Hello !
I have currently setup a .gdbinit and an openocd script to debug my embedded targets, but I have a few troubles making it work :
gdb is not able to see any symbols (even if debug=true is set in Cargo.toml) except static ones
breakpoints tend to behave strangely : I set up a breakpoint in a specific line, and gdb stops way after telling me that the breakpoint was at line 264 when I used the command br file.rs:160
debugging peripherals and hal is very tedious because you don't have a global peripheral view with all the registers
Is there a good working setup somewhere ?
Ho do you guys work ?
I disaggree with that. Everything you can do with C++ can be done with Rust as well (debugging wise).
When you can attach gdb to your target, you can step around, jump, print variables, registers, doing crazy stuff etc all from gdb/lldb.
It would be good if you explain what you are struggling with. Is it connecting to the target? Printing variables? Setting breakpoints?
What I mean by inconvenient is the points listed in the first post.
Maybe if you have a working setup for the stm32f103 target you could share it with me so that I can compare our configuration files and find the problem !
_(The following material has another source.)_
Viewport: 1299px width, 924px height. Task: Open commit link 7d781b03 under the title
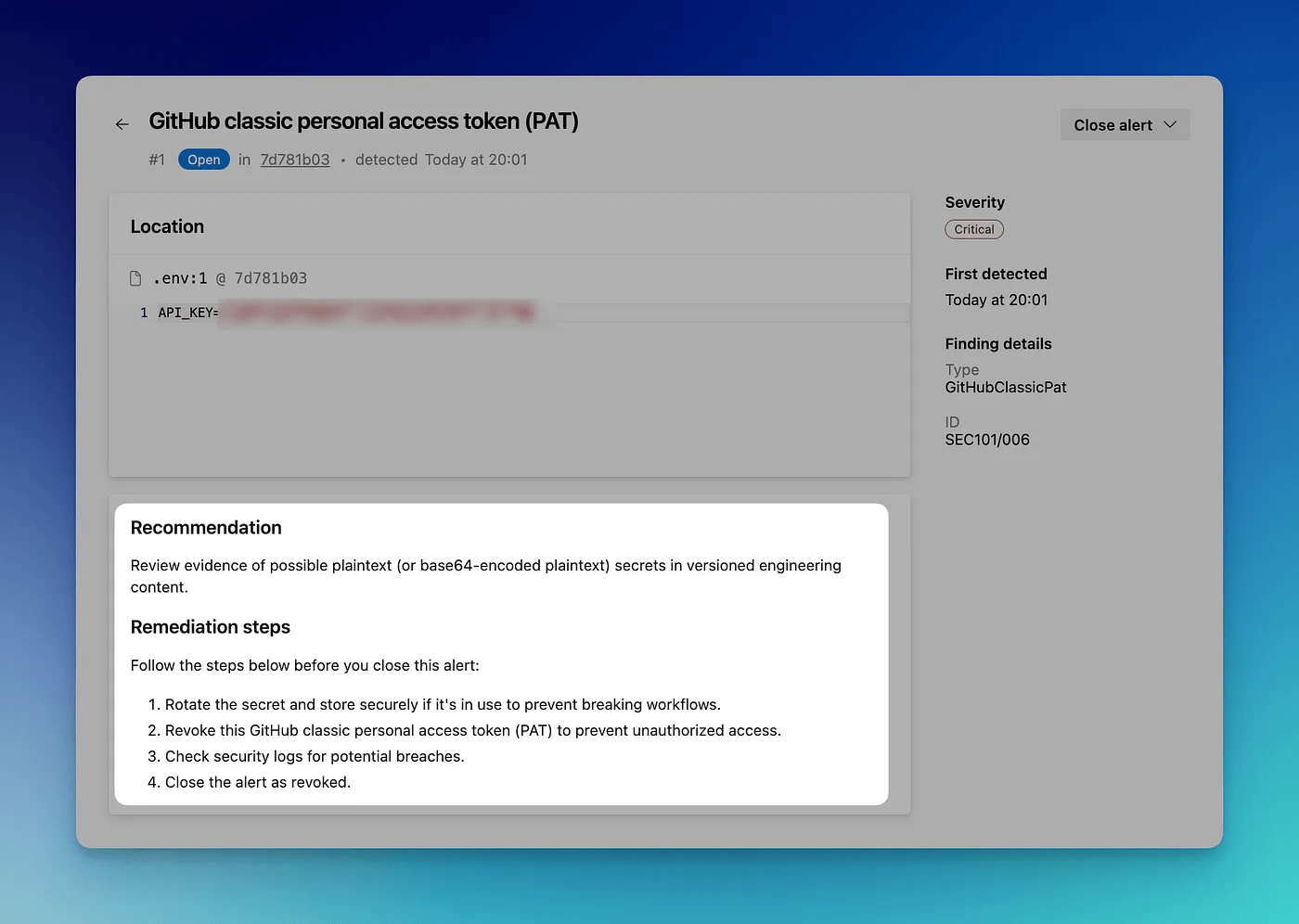[x=294, y=160]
Okay, so I think I know why I have trouble debugging : using opt-level = 1 instead of opt-level = 3 in the release profile allow the debugger to have much more information about the code. Maybe the optimization from the compile are too aggressive for a proper debugging experience with opt-level = 3 ?
Yes, the opt level certainly affects the debugabilty. Pretty much everything becomes at opt level 3 but I need it turned on to fit in flash. I should try s or z though...
It will setup an OpenOCD server and run GDB for you, all within the context of VSCode.
You can run GDB/OpenOCD commands from within the integrated terminal too.
Breakpoints just work, and so does ITM (iprintln)
Registers and peripheral values are shown in the debug sidebar:
Ability to define JavaScript modules to decode complex data formats streamed over one or more ITM ports. Data can be printed to a output window, or sent to the graphing system.